Harness today revealed it has developed a model context protocol (MCP) server through which it will be able to provide more context to artificial intelligence (AI) tools, agents and platforms that are being used to build software.
Rohan Gupta, a principal product manager for continuous delivery and AI DevOps for Harness, said exposing the data residing in the Harness continuous integration/continuous delivery (CI/CD) platform will streamline workflows by eliminating the need to rely on custom plug-ins and application programming interfaces (APIs) to provide additional context about the application development environments where code is ultimately deployed.
Originally developed by Anthropic, MCP is based on a JSON-RPC 2.0 API framework and is rapidly becoming a de facto API standard for integrating AI tools, agents and platforms. The overall goal is to make it easier to expose relevant data to any AI agent that has permission to access it. The overall goal is to make it simpler for AI coding tools to more easily understand the reasons why, for example, a specific DevOps pipeline might have failed, said Gupta.
DevOps teams will also be able to employ the role-based access controls (RBAC) provided by Harness to limit access to deployment logs only.
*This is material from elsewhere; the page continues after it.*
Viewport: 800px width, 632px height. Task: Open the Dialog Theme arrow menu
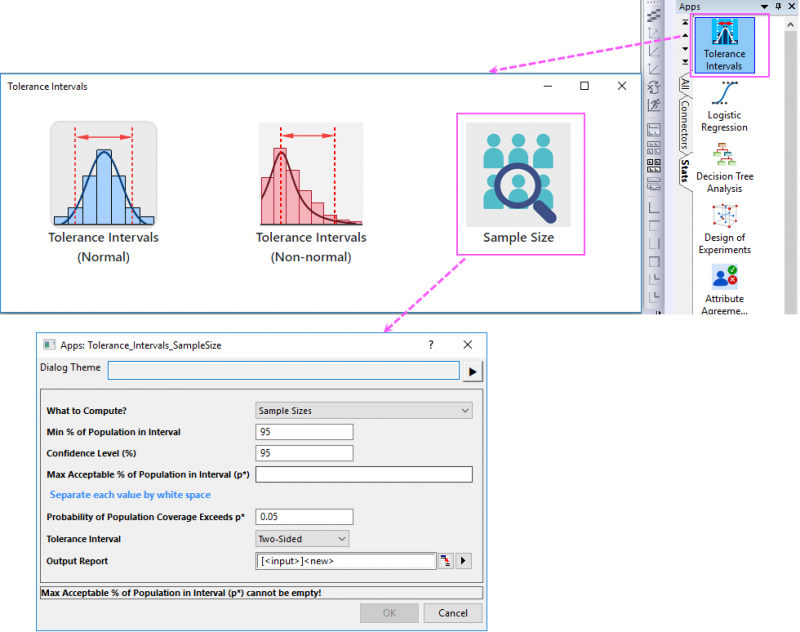pyautogui.click(x=471, y=371)
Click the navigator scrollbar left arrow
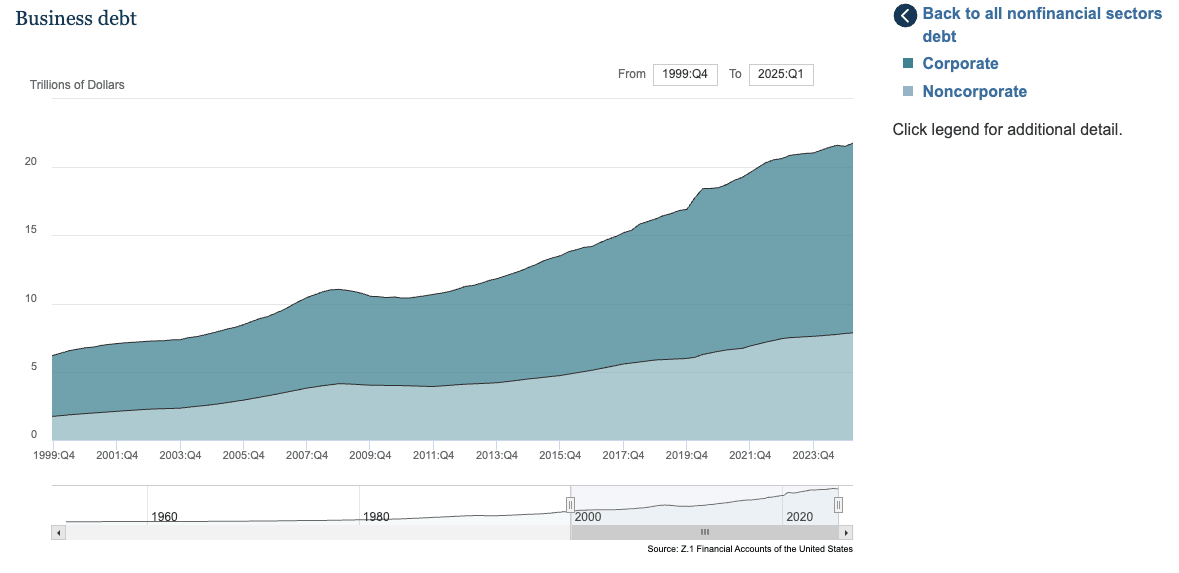This screenshot has width=1179, height=573. pos(58,533)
All the API keys are managed through Harness and no data is ever sent to a large language model (LLM).
It’s not clear how widely AI tools and platforms have been adopted but a Futurum Group survey finds 41% of respondents expect AI tools and platforms will be used to generate, review and test code, while 39% plan to make use of AI models based on machine learning algorithms.
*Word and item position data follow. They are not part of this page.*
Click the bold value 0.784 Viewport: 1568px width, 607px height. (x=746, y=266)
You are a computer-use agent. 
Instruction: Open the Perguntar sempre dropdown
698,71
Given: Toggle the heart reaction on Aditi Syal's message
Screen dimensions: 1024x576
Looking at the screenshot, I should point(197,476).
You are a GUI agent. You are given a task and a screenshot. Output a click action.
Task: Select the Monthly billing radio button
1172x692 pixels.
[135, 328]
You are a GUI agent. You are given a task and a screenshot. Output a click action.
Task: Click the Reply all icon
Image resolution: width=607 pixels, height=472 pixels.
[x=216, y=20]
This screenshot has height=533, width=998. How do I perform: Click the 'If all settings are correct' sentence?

Ultimately, DevOps engineers will soon find themselves supervising a small army of AI agents with the help of what are becoming known as Planner agents, said Gupta. It remains to be seen how multiple AI agents will interact with one another to complete an end-to-end task but as orchestration frameworks continue to evolve there will be higher levels of interoperability between agents that both Harness and its third-party partners are continuing to build, said Gupta.
In the meantime, DevOps teams might want to start creating an inventory of manual tasks that might soon be assigned to an AI agent. As the ability of these AI agents to reliably complete these tasks improves, DevOps engineers should be able to spend more of their time on activities that provide higher value to the business, he noted.
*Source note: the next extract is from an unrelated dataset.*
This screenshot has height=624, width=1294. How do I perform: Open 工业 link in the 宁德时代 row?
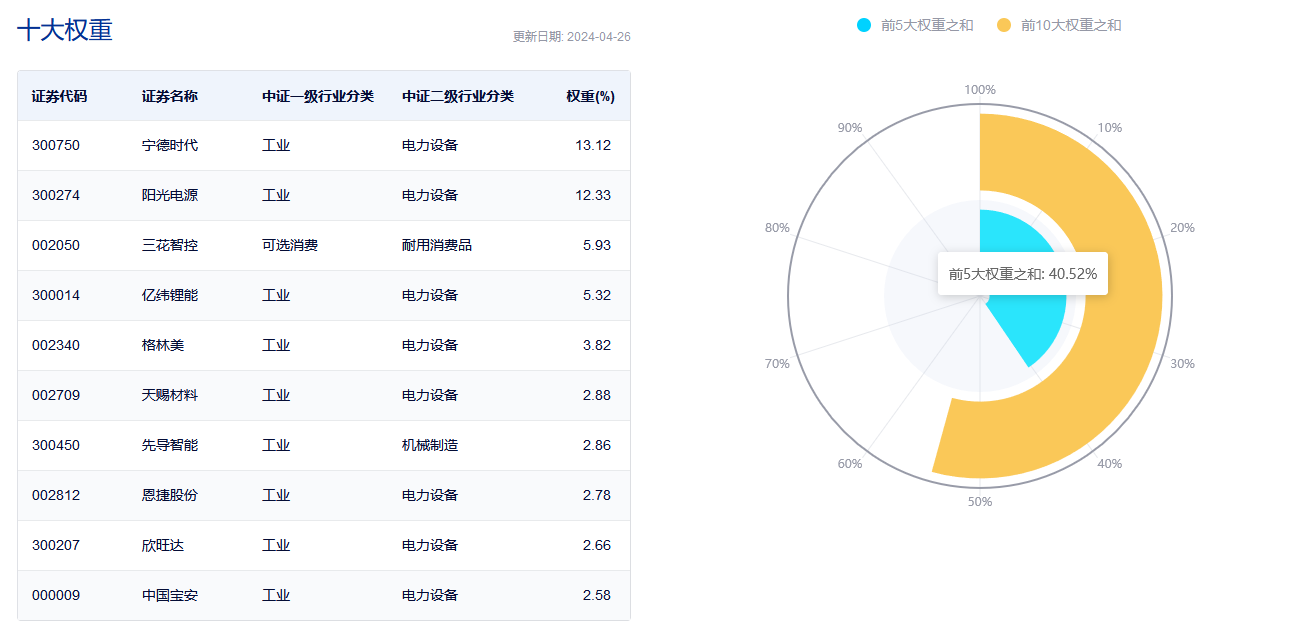click(276, 145)
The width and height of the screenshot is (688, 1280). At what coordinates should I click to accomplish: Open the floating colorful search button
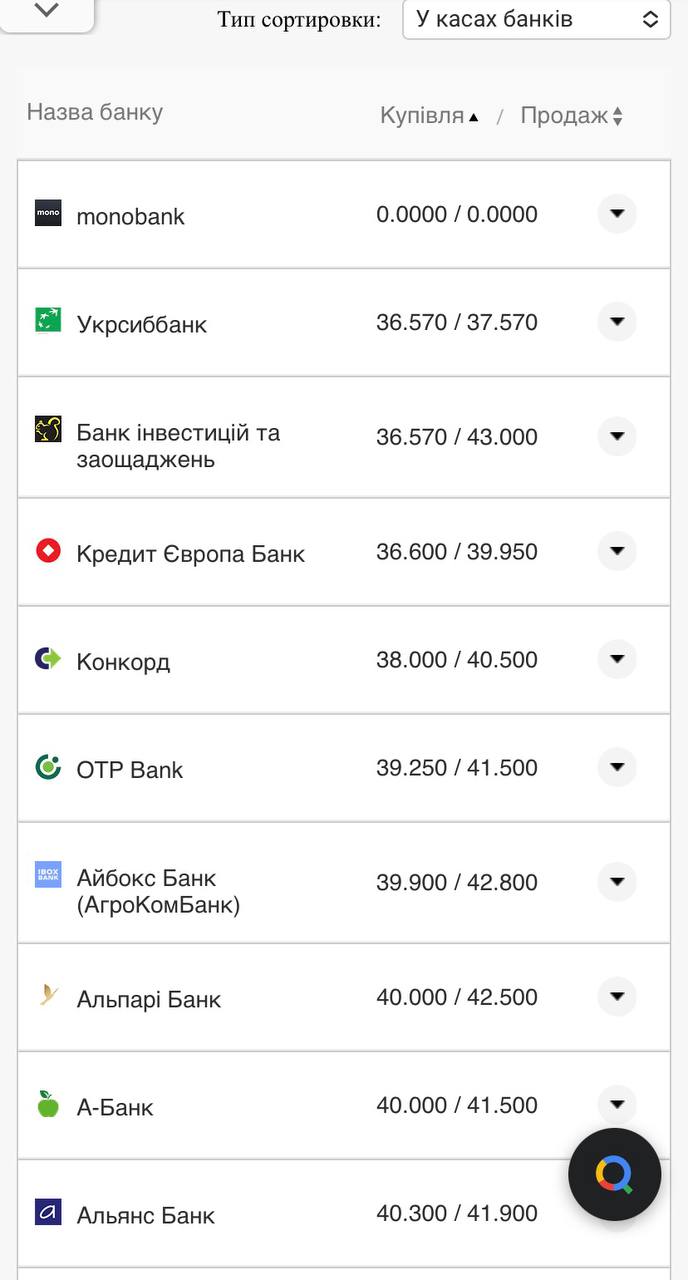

Arguably, the next major challenge will be the cultural changes that will inevitably occur as more DevOps tasks are automated using AI agents that, for all intents and purposes, are now part of a DevOps team, added Gupta.
Regardless of approach to building software, the expectation is that the data that AI agents need to write better code will be readily made available. Each organization will need to decide to what degree to trust AI technologies to build software themselves, but ultimately, as the pace of software innovation starts to accelerate in the age of AI, it may soon not be feasible to effectively compete without it.